Re: PATCH: hashjoin - gracefully increasing NTUP_PER_BUCKET instead of batching - Mailing list pgsql-hackers

From Tomas Vondra
Subject Re: PATCH: hashjoin - gracefully increasing NTUP_PER_BUCKET instead of batching
Date
Msg-id 548B6400.2040904@fuzzy.cz
Whole thread Raw
In response to Re: PATCH: hashjoin - gracefully increasing NTUP_PER_BUCKET instead of batching  (Robert Haas <robertmhaas@gmail.com>)

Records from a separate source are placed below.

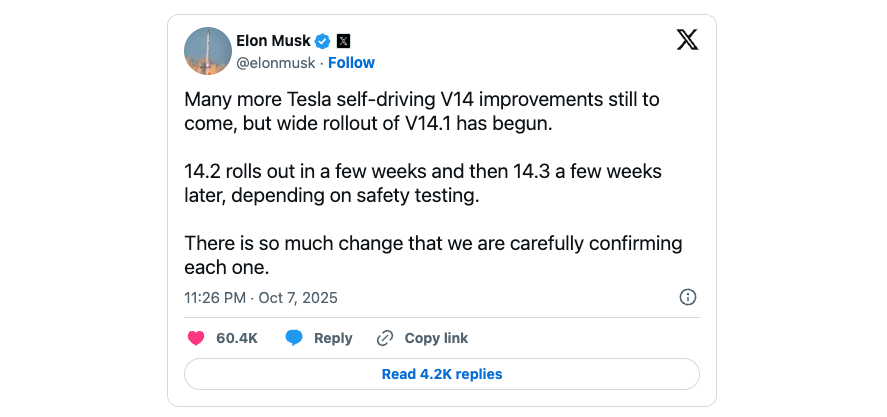
Task: Open the tweet info circle icon
Action: tap(688, 297)
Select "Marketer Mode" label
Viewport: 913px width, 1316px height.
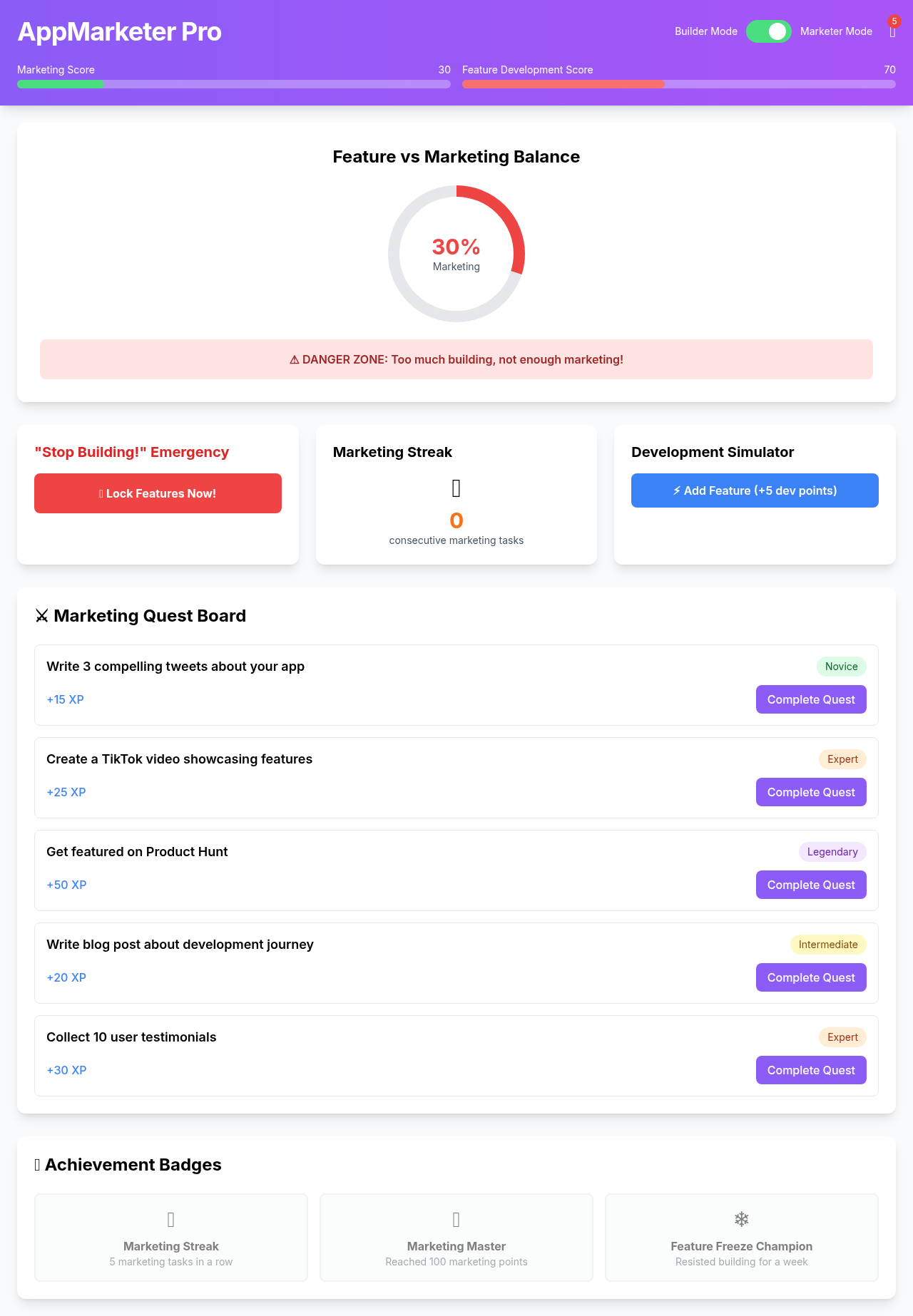click(x=836, y=31)
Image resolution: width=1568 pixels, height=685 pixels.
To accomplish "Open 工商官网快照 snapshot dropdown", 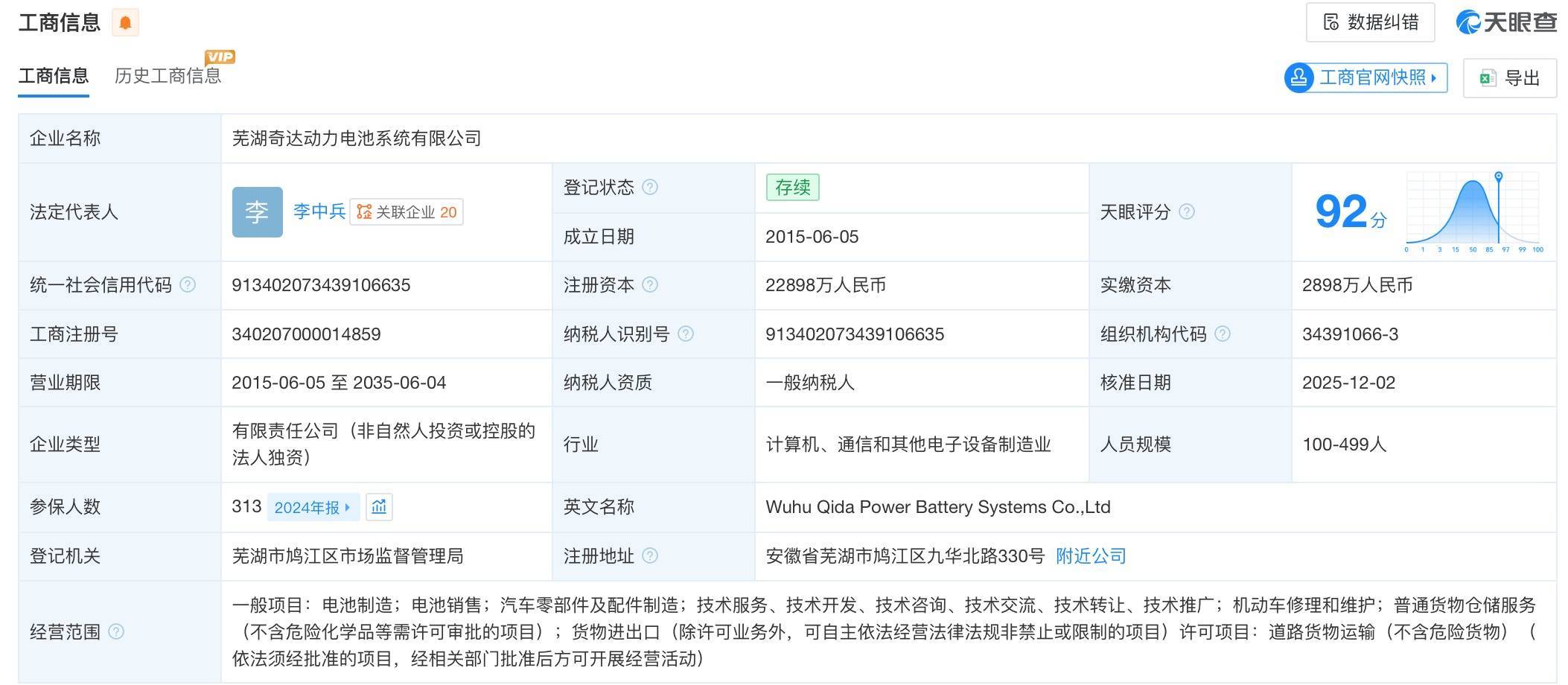I will tap(1365, 78).
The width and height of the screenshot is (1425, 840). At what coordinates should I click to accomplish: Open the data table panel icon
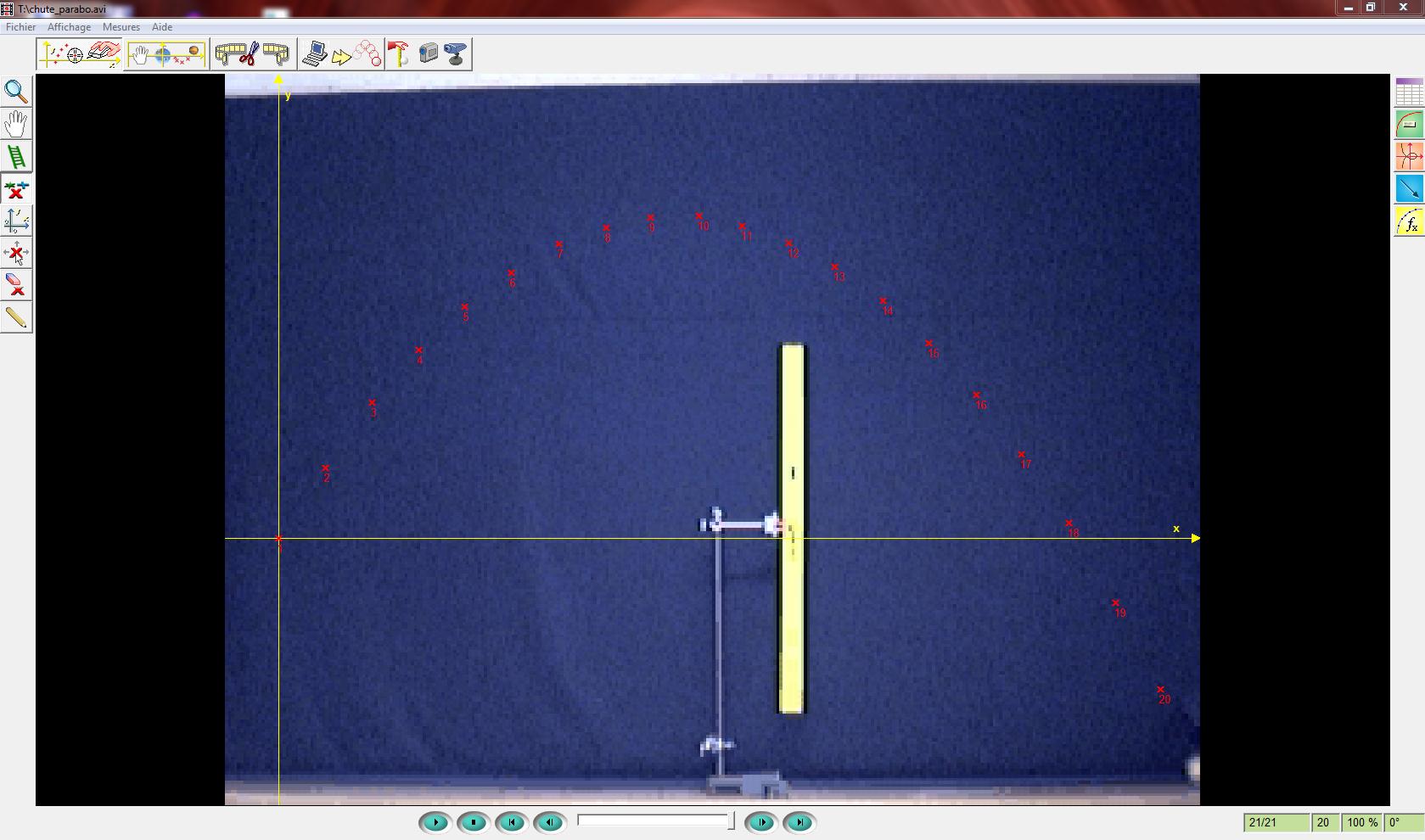pyautogui.click(x=1409, y=92)
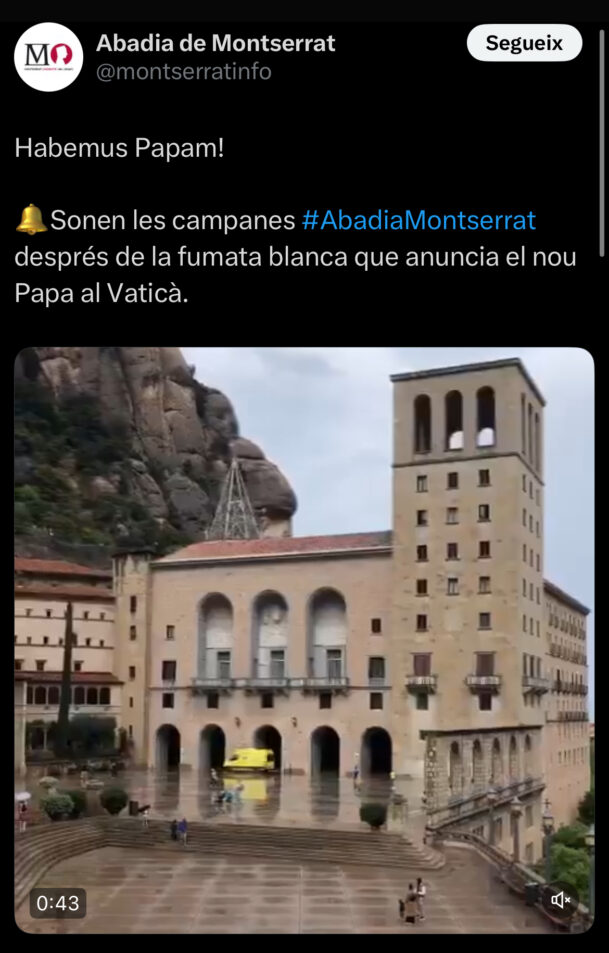The image size is (609, 953).
Task: Click the Segueix follow button
Action: pos(524,43)
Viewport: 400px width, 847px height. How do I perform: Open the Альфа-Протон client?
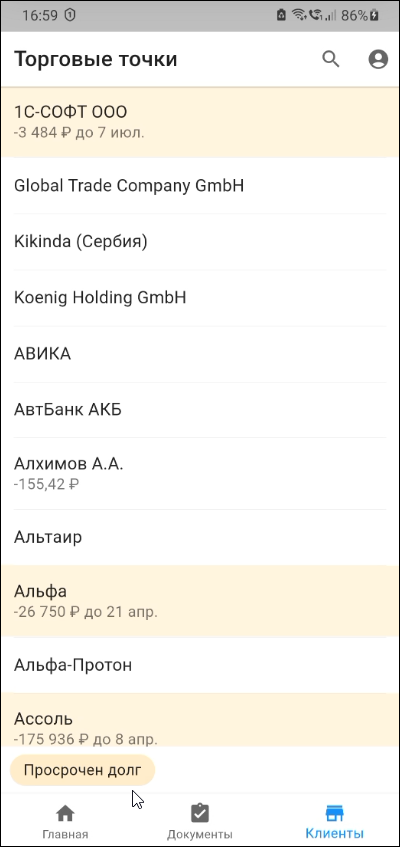click(200, 665)
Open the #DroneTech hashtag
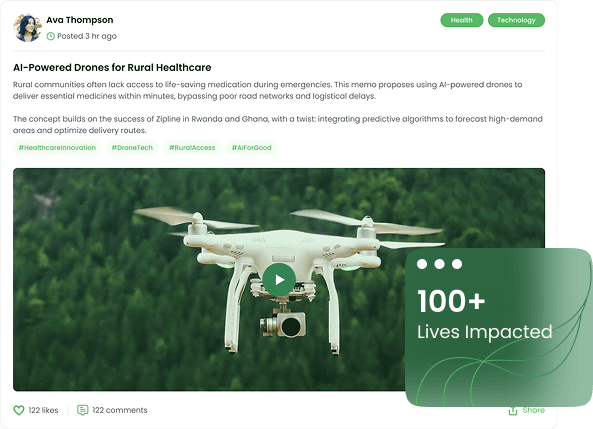 click(132, 148)
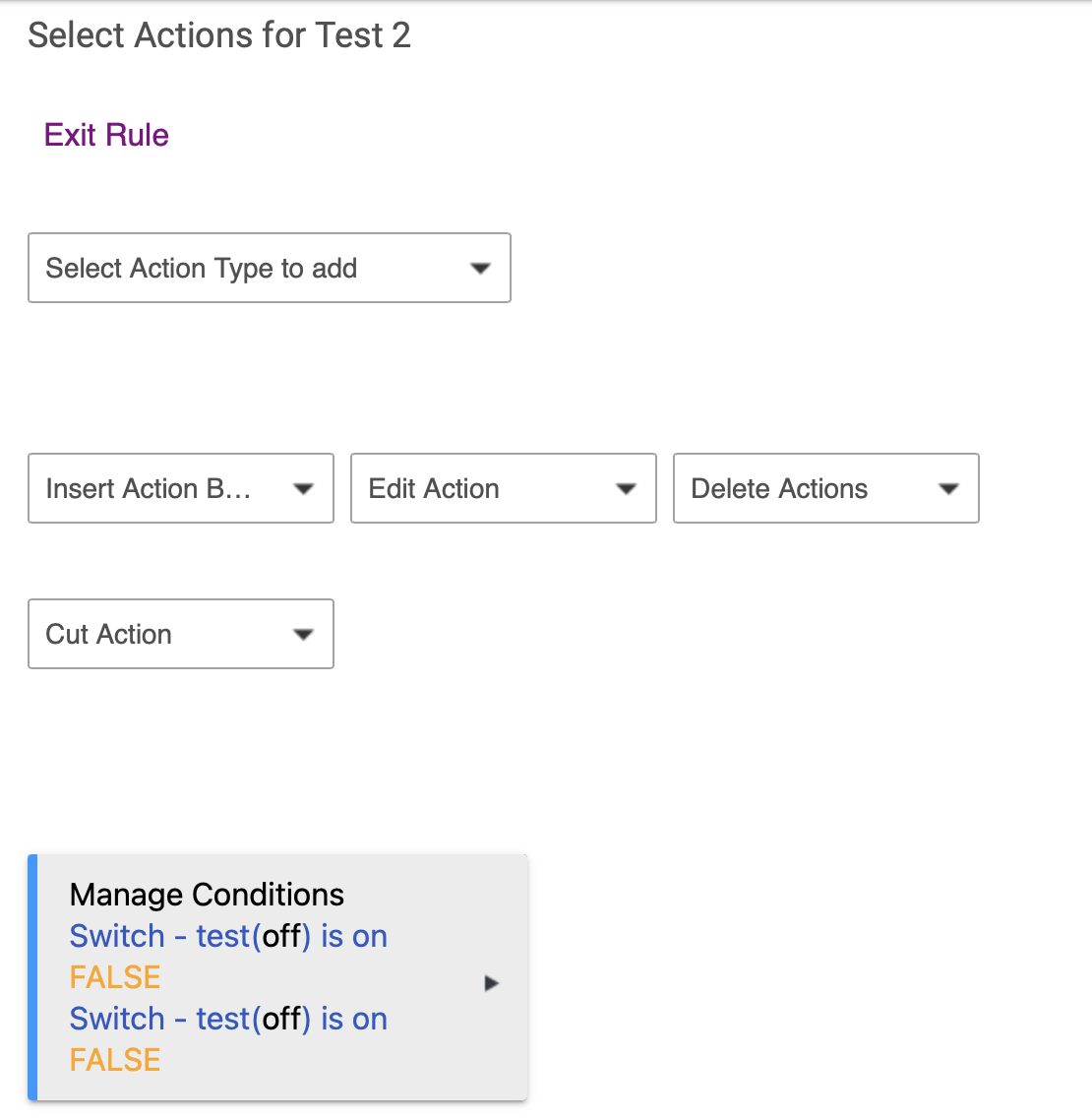Click the blue accent bar of conditions panel

point(32,977)
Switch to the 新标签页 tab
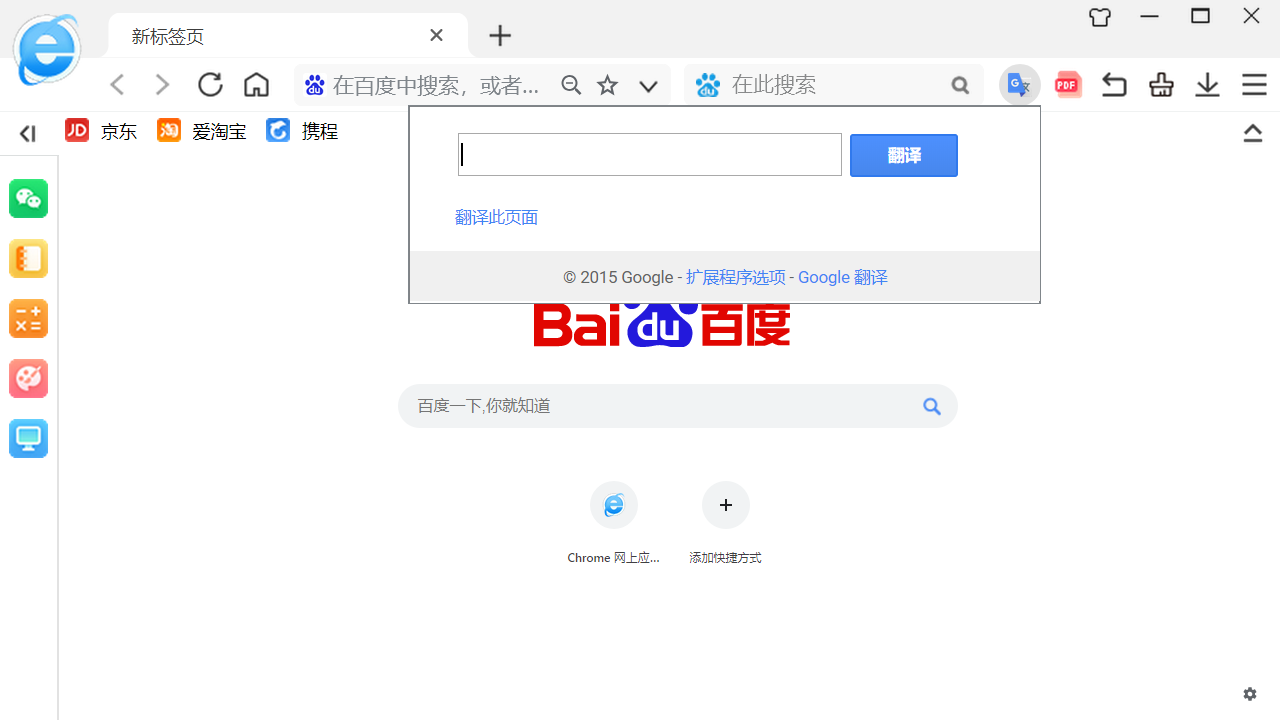Screen dimensions: 1280x720 coord(168,35)
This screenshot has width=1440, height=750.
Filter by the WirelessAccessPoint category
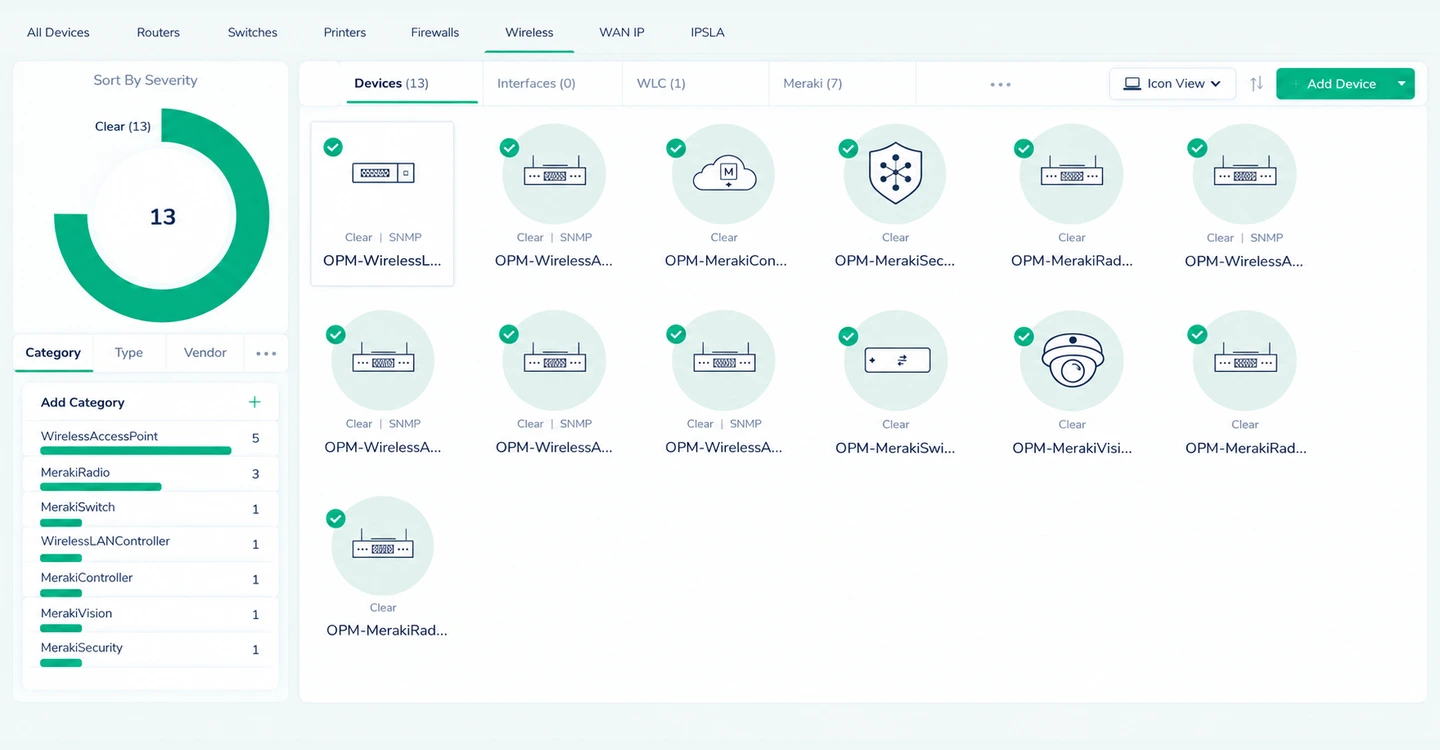tap(150, 440)
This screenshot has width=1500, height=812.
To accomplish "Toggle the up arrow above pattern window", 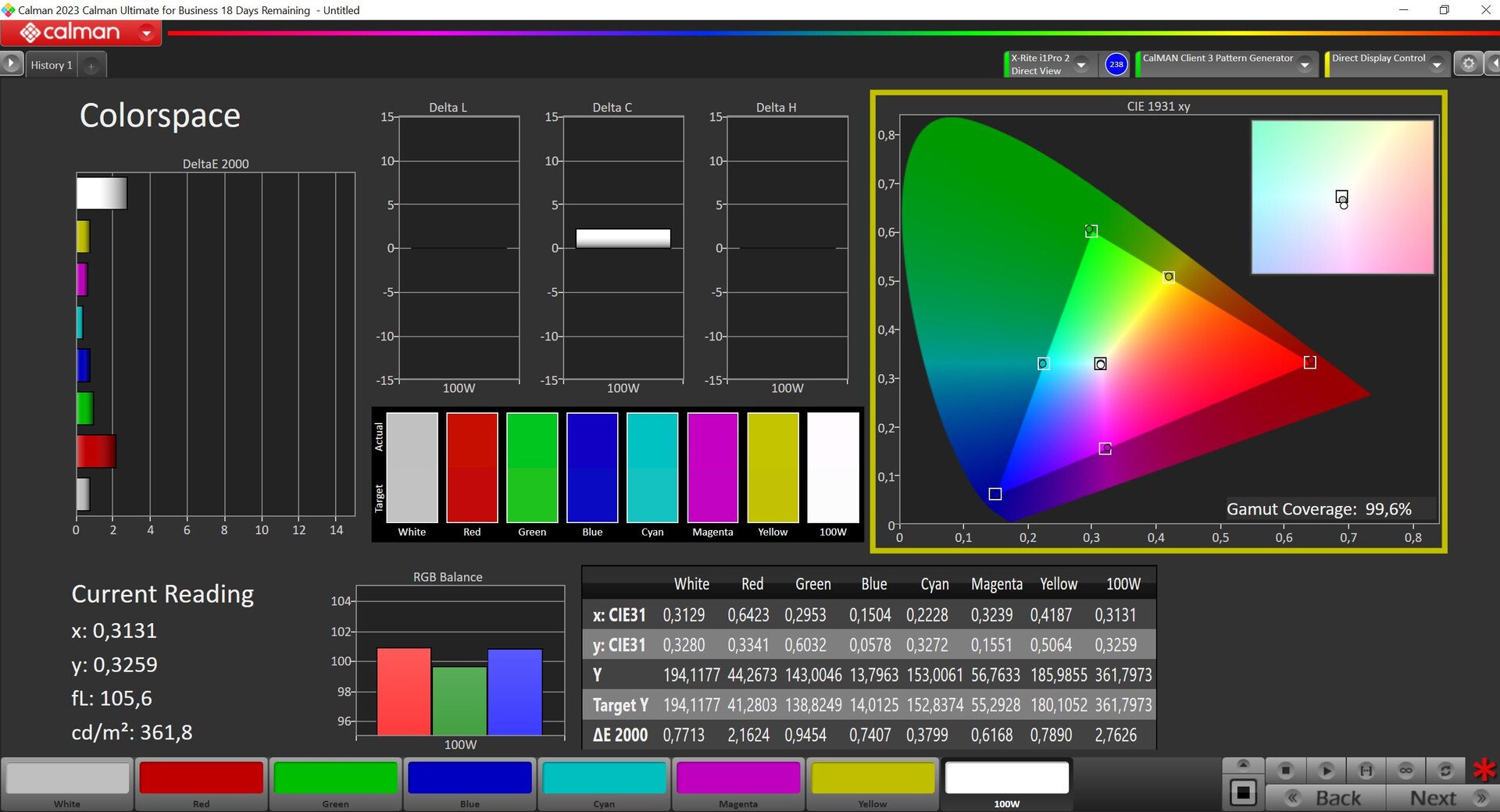I will [1243, 764].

Responses Re: PATCH: hashjoin - gracefully increasing NTUP_PER_BUCKET instead of batching  (Robert Haas <robertmhaas@gmail.com>)
List pgsql-hackers
On 12.12.2014 22:13, Robert Haas wrote:
> On Fri, Dec 12, 2014 at 11:50 AM, Tomas Vondra <tv@fuzzy.cz> wrote:
>> On 12.12.2014 14:19, Robert Haas wrote:
>>> On Thu, Dec 11, 2014 at 5:46 PM, Tomas Vondra <tv@fuzzy.cz> wrote:
>>>
>>>> Regarding the "sufficiently small" - considering today's hardware, we're
>>>> probably talking about gigabytes. On machines with significant memory
>>>> pressure (forcing the temporary files to disk), it might be much lower,
>>>> of course. Of course, it also depends on kernel settings (e.g.
>>>> dirty_bytes/dirty_background_bytes).
>>>
>>> Well, this is sort of one of the problems with work_mem.  When we
>>> switch to a tape sort, or a tape-based materialize, we're probably far
>>> from out of memory.  But trying to set work_mem to the amount of
>>> memory we have can easily result in a memory overrun if a load spike
>>> causes lots of people to do it all at the same time.  So we have to
>>> set work_mem conservatively, but then the costing doesn't really come
>>> out right.  We could add some more costing parameters to try to model
>>> this, but it's not obvious how to get it right.
>>
>> Ummm, I don't think that's what I proposed. What I had in mind was a
>> flag "the batches are likely to stay in page cache". Because when it is
>> likely, batching is probably faster (compared to increased load factor).
> 
> How will you know whether to set the flag?

I don't know. I just wanted to make it clear that I'm not suggesting
messing with work_mem (increasing it or whatewer). Or maybe I got your
comments about memory overrun etc. wrong - now that I read it again,
maybe it's meant just as an example of how difficult problem it is?